The problem: Transcribe every line below exactly; no image goes into the output.

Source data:
********************

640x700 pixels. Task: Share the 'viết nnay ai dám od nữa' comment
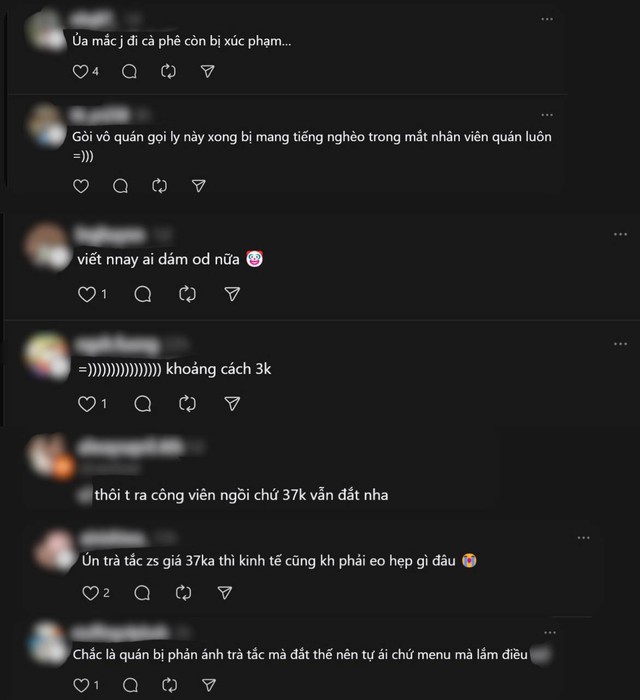[232, 294]
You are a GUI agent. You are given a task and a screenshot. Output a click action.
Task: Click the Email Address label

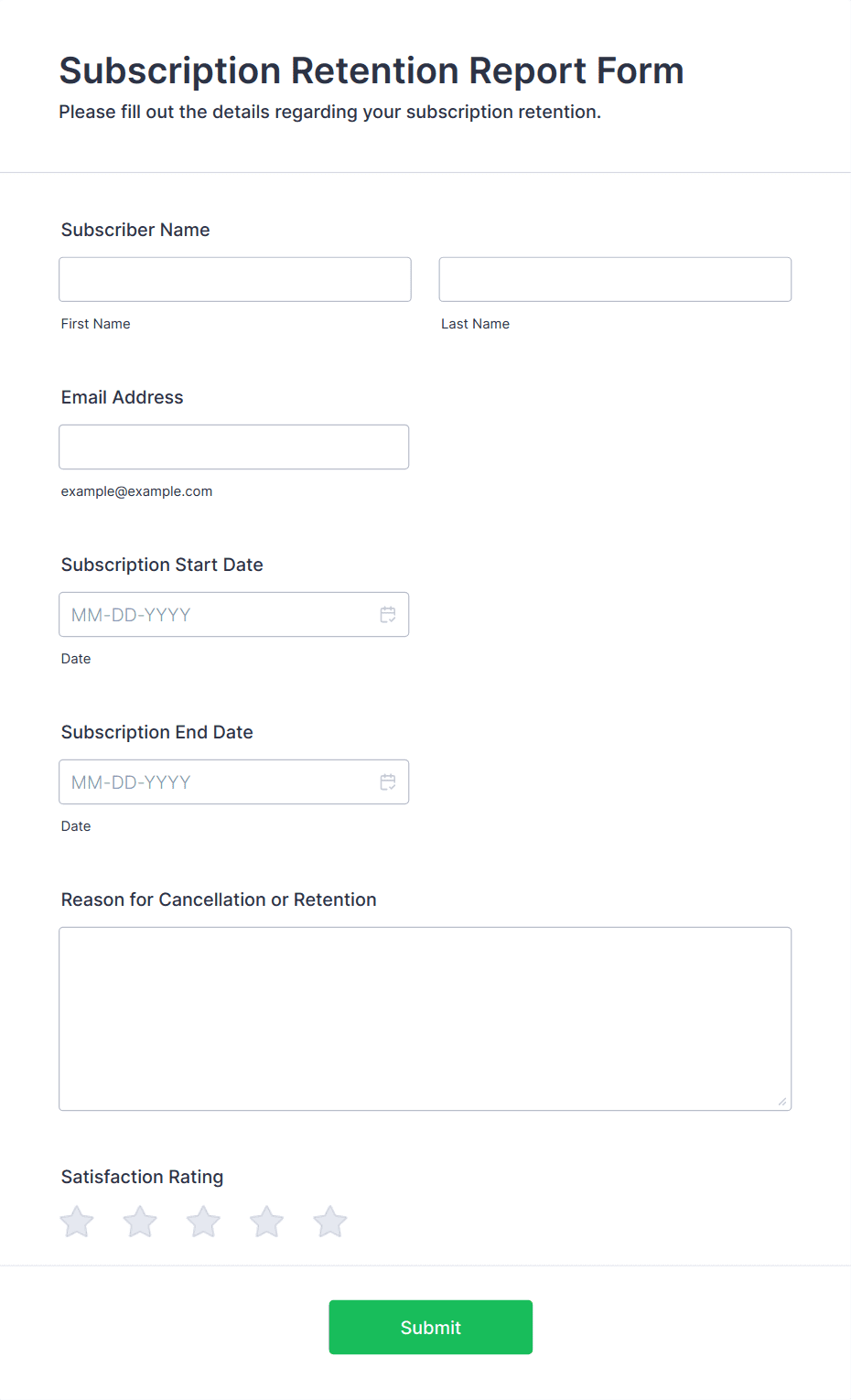pyautogui.click(x=123, y=397)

********************

Finished exercise:
640x700 pixels. Task: Share the 'viết nnay ai dám od nữa' comment
[232, 294]
You are a GUI agent. You are given a task and a screenshot. Output a click action.
Task: Click the Email Address label

pyautogui.click(x=123, y=397)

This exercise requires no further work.